I saw these being sold in the classified of this forum and had one question.  Are they accurate enough (really repeatable enough, yes I am VERY well versed in the difference) for lathe setup/bed leveling?  The magnetic base and fractional reading sure sounds like the perfect thing for just that...IF it is repeatable.

http://www.amazon.com/iGaging-Angle...1373935460&sr=1-1&keywords=digital+angle+cube


----------



## Ray C (Jul 15, 2013)

Hi...

I don't know about those electronic levels but, I had one similar.  After one use, I removed the battery (for other use) and threw the unit away.

If you're interested in aligning your lathe, making it level to the horizon is a tiny part of the equation.  In my case, I used a carpenter's level to make it just unlevel enough so fluids would gently travel to a desired part of the drip pan.  After that, the Rollie and 2-collar method was used to adjust the lathe until it cut perfectly.  If you're so inclined, the thread provided (albeit lengthy) shows the trials and tribulations of building a heavy bench and getting the lathe aligned.  It also shows links to the threads that Rich King posted about a different example case of using the 2-collar method.

http://www.hobby-machinist.com/showthread.php/10957-YALB-(Yet-Another-Lathe-Bench)?highlight=Yalb


Ray


----------



## cdhknives (Jul 15, 2013)

My bench is the same 50 year old welded angle frame similar to the one in your link.  I dunno who made it but it weighs more without any drawers installed than the lathe.  Mostly I'm looking to check for twist in the 54" long bed of my lathe.  I would have to use shims to adjust it out...  My setup was basically to bolt the lathe back in place with the same lead pads as before, use the adjustable feet to level against a 36" carpenter level, and start cleaning it up for use.  I've never checked the setup beyond that leveling and the alignment bar.

My 12" alignment bar is now reading about 0.0005" difference between ends, so I'm satisfied with that...but the only way I know of to check for bed twist is precision levels.  I am hoping the little cube is repeatable enough to zero at one point of the bed, move to another, and get a decent check on the angle difference between the points (and thereby verify that the bed is flat end to end).


----------



## Ray C (Jul 15, 2013)

Rich King is more qualified to talk about this but, in my view of the world, if the lathe cuts dead-on, I wouldn't care if the bed looked like a pretzel...

Unless I'm completely missing something, the whole purpose of the 2-collar and Rollie methods is to tweak (aka twist) the bed until it cuts right.

In any event, I think you'll need a precision level to do the kind of checking you're after.  I have a precision level from Shars which was 50 bucks.  It's normally not shown in their catalog but, if you call and ask Brian, he knows how to look it up.

Rich or someone else really needs to advise you on anything more involved than Rollie or 2-collar.  If you have questions about those things, I can offer what I know.


Ray


----------



## awander (Jul 15, 2013)

Usually, accurately leveling a machine tool involves using a level such as the Starrett 199Z Master Precision Level, which is specified as accurate to 10 seconds of angle, and has divisions which represent .0005" in 12". Those divisions would correspond to an angle of 8.59 seconds. 

Even the less-expensive Starrett 98 series levels are graduated in .005" in 12", or about 90 seconds.

The electronic level you are looking at says it is accurate to 0.2 degrees, which can also be written as 12 minutes of angle, or 720 seconds of angle.
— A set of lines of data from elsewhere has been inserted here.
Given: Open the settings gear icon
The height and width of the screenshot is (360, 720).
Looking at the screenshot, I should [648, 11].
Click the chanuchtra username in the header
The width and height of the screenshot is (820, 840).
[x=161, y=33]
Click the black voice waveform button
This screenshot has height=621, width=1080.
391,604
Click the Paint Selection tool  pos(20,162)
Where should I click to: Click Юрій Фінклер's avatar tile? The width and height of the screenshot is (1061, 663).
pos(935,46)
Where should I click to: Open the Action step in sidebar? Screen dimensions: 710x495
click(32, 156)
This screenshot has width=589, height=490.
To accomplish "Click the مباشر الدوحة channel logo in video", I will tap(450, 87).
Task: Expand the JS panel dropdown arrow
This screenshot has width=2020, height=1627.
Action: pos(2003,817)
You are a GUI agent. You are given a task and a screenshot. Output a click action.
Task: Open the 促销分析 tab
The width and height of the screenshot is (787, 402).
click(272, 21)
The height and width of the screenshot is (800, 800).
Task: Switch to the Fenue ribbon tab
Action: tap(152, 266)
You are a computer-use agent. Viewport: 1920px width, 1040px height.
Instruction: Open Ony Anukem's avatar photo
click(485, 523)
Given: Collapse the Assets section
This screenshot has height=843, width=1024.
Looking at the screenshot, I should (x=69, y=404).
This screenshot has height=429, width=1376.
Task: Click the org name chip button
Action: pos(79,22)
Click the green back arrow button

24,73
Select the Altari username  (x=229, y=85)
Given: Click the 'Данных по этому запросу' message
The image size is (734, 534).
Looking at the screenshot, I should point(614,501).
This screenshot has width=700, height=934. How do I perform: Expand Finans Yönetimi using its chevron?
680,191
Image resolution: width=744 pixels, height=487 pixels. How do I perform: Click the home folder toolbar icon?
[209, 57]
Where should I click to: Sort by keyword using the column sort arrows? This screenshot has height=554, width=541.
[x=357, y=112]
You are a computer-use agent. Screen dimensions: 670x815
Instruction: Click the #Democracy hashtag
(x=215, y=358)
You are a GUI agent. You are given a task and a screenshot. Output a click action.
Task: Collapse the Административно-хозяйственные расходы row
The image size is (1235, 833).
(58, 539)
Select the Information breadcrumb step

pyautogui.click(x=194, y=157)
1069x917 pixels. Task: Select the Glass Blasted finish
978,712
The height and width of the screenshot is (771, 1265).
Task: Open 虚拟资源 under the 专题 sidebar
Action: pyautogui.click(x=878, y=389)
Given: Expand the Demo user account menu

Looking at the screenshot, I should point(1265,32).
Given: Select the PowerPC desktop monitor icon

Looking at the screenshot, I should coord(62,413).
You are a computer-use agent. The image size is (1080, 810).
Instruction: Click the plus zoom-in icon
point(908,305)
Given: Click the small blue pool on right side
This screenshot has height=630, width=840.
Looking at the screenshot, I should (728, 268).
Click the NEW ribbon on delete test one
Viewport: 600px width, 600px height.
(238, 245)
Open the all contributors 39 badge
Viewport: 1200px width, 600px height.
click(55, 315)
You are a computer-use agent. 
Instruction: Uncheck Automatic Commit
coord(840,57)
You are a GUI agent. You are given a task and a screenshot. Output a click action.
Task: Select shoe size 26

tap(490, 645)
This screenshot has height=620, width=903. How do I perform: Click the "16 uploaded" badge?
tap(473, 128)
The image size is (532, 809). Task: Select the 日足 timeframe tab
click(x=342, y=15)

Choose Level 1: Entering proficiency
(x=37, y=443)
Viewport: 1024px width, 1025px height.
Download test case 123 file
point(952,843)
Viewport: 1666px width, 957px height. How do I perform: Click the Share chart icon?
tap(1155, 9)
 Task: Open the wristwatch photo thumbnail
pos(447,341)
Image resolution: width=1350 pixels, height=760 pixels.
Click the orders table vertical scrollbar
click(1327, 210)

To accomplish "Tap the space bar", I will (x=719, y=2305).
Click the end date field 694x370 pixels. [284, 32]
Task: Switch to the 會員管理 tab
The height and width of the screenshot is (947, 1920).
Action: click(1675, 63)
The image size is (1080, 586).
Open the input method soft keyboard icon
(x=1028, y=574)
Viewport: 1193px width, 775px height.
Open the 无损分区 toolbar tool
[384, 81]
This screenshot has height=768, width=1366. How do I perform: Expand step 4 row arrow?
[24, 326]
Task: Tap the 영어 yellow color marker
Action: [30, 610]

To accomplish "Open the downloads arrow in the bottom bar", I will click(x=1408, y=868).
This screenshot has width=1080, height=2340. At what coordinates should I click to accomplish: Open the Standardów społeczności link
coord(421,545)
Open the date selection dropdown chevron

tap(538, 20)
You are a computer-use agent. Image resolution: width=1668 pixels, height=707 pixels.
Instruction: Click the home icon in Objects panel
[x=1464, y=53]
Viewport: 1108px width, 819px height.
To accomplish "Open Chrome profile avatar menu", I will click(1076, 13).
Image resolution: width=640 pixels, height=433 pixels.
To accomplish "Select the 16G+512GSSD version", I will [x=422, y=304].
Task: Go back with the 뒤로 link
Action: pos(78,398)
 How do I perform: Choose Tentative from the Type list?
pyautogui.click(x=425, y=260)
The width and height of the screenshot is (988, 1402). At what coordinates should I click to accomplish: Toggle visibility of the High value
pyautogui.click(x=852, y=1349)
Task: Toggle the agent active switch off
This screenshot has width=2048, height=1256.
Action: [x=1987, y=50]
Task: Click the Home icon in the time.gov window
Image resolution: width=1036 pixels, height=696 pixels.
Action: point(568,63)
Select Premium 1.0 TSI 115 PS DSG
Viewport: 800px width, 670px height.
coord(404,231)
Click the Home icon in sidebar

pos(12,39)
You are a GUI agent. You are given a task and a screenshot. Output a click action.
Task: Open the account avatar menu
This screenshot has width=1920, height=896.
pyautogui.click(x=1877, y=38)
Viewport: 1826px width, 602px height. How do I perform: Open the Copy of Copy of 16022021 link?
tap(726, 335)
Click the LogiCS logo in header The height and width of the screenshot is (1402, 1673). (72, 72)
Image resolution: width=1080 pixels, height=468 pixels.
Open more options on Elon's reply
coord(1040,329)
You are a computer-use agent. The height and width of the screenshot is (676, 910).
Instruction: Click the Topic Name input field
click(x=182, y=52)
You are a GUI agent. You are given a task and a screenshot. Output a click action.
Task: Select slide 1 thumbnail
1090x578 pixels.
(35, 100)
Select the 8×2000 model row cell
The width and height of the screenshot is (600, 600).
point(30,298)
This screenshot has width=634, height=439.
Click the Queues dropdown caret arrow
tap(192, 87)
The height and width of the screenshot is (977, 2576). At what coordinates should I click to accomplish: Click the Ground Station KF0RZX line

This corresponds to about .04" in 12".


I'd have to say that if want to do carpentry, that electronic level would be adequate, but not for leveling a machine.


----------



## 12bolts (Jul 15, 2013)

Hi ya,
If that is Pb you are referring to then I dont think it would be suitable as shims. The lead will just compress until it is carrying no weight.


cdhknives said:


> ....... basically to bolt the lathe back in place with the same *lead* pads as before, ........


And like Ray says,



Ray C said:


> .... if the lathe cuts dead-on, I wouldn't care if the bed looked like a pretzel.....



Dont get lost in the jungle trying to get a lathe level to the horizon. It needs to be straight and flat to turn parallel but not necessarily "level"

Cheers Phil


----------



## awander (Jul 15, 2013)

I know there are strong feelings, both ways, on the leveling of lathes and other machine tools.

There are those who say that all lathes must be leveled, and won;t cut a darn if they are not. 

Others point out that lathes are used aboard ships, where they will rarely be level, at least while at sea.

As pointed out, the lathe bed needs to be straight and flat in order to cut true.

In my opinion, the easiest way to ensure that a lathe's bed is straight and flat is by using a level. And it is easiest to then level the ways, instead of adjusting the lathe so that it is "out by the same amount" at both ends.

If you do level your machine, many setups will be made easier as well, as you can just level the workpiece and know it is square to the machine.


----------



## TOOLMASTER (Jul 16, 2013)

there are apps for iphones, if you have one


----------



## raross61 (Jul 16, 2013)

awander said:


> Usually, accurately leveling a machine tool involves using a level such as the Starrett 199Z Master Precision Level, which is specified as accurate to 10 seconds of angle, and has divisions which represent .0005" in 12". Those divisions would correspond to an angle of 8.59 seconds.
> 
> Even the less-expensive Starrett 98 series levels are graduated in .005" in 12", or about 90 seconds.
> 
> ...



I also feel the same as you, and Ray do, I have 2 of these one better quality, and one cheaper one, really cant see any difference between the 2 of them! Not sure I have anything good to say about them in a "precision machining environment". Now the rest of the story, when I was building my dump trailer and rotating it a lot on my overhead crane in my garage, it worked great, by using the zero function, even if the trailer was not level, you could zero it, and then install uprights, brackets, etc., and for a dump trailer .04 on uprights is fine.

Even at work in the heavy equipment business, where I do a lot of line boring on huge pin bores, some 110 MM plus. We made a extension for our inside micrometer, to check between another pin when the holes are all hogged out! I took my levels and played with them a little, but when you have a 55' logging boom and stick, off very much, it plays hell on the cylinder lift pins on the boom, so I was scared to trust it. In the old days we used spherical bearings, due to production tolerances, and it would go, Now we use some high tech bronze bushings, they have many holes in them, with some high tech, moly, or graphite pucks laminated into them, they won't take much misalignment! 
                                                             Bob in Oregon


----------